Après s’être emparée de la porte de Chine, elle avait été accablée par l’armée du Kouang-Si : 60.000 Chinois avaient entouré les 1.500 Français valides qui restaient debout dans cette brigade, et le courage avait dû céder au nombre. Lang-Son venait d’être évacué, et l’armée française en déroute battait en retraite sur le Delta, poussée, l’épée dans les reins, par les Chinois victorieux.

— Et le général de Négrier ? demanda Georges.

— Il est blessé d’une balle à la poitrine ; mais la dépêche ajoute qu’on espère le sauver.

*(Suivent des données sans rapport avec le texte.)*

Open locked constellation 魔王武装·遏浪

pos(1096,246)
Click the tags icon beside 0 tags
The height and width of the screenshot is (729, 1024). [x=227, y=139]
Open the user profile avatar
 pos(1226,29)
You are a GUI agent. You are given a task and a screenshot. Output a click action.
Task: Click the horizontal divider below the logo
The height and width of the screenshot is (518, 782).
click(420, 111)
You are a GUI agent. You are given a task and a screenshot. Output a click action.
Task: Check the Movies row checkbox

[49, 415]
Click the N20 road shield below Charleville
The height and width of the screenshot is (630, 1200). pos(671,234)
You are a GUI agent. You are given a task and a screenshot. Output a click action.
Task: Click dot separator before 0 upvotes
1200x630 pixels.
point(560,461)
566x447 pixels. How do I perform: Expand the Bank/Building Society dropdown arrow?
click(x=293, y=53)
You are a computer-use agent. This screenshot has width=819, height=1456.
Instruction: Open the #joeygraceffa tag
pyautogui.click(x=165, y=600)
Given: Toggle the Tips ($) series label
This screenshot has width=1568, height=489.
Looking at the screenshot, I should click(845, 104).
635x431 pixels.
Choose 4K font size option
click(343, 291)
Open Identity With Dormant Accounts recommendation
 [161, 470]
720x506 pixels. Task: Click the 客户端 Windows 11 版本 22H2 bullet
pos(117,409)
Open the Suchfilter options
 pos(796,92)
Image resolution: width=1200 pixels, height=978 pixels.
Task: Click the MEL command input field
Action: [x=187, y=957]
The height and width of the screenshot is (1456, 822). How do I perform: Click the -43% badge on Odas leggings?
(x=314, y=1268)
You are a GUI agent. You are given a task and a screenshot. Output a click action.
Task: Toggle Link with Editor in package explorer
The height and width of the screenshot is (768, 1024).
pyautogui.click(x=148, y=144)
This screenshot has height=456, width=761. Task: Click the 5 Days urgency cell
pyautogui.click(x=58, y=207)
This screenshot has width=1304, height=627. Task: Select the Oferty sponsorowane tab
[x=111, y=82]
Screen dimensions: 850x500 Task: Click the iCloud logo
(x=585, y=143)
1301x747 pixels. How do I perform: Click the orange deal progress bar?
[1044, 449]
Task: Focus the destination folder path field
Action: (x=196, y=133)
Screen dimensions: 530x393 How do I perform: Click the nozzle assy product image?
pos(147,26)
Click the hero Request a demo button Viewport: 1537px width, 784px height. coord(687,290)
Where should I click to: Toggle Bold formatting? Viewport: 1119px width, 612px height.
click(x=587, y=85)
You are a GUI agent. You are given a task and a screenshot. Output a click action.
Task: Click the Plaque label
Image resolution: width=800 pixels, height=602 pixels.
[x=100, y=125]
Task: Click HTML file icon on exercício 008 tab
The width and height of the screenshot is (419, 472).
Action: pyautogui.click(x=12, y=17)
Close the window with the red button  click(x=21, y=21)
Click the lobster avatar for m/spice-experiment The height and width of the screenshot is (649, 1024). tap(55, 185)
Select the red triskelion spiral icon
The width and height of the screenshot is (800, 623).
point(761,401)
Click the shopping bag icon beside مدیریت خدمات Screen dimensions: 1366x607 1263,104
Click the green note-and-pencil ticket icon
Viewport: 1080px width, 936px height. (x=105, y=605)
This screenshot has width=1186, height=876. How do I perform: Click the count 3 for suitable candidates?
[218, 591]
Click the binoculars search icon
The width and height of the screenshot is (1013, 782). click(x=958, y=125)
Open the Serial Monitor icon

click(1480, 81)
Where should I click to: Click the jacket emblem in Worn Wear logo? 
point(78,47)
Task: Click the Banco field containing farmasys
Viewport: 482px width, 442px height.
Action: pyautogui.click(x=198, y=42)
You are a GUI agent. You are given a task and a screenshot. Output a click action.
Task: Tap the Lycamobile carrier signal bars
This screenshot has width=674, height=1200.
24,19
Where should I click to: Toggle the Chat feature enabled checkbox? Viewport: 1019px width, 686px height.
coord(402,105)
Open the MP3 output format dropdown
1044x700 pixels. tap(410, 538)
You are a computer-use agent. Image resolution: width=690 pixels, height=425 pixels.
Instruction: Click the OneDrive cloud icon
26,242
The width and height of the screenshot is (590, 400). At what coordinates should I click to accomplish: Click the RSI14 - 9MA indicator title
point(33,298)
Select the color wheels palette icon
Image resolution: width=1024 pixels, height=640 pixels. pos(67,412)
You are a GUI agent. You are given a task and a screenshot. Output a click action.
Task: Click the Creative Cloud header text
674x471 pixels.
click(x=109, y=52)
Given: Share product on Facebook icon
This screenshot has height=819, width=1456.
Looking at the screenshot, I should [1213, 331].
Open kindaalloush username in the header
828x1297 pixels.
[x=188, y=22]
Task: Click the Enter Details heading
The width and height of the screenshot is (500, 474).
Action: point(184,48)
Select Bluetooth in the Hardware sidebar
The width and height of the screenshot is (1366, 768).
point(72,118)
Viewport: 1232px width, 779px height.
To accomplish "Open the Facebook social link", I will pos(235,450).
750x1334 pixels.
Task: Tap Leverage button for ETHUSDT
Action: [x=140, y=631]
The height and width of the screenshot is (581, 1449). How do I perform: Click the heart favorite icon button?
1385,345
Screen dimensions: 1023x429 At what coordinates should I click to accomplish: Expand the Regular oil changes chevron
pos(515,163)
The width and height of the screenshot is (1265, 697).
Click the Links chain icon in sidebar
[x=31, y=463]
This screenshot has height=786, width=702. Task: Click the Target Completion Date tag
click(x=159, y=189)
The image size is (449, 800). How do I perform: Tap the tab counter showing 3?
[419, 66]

Le jeune officier respira ; avec tous ceux qui connaissaient le vaillant général, il estimait qu’à lui seul, il valait plusieurs milliers d’hommes, tant son nom imposait aux Chinois, et que rien n’était perdu s’il survivait.

Mais une grande agitation régnait dans la ville. Les Annamites cachaient à peine leur joie ; les Français étaient atterrés.

— Eh bien, dit Georges à son ami Paul, lorsqu’il le retrouva, tes vœux sont exaucés, car Pépin avait raison : nous ne partons plus.

— Plus du tout !

— Tant que la situation ne sera pas rétablie, tout au moins ; il est bien certain que le moment de quitter le Tonkin n’est pas celui où les Chinois menacent de nous en faire partir en nous jetant à l’eau.

Et Paul Cousturier fit une nouvelle grimace, car l’alternative qui s’ouvrait de ne plus partir du tout ne lui souriait pas plus que celle de partir tout de suite. Mais le goût du petit batailleur de jadis pour les aventures domina bien vite les préoccupations de l’artiste.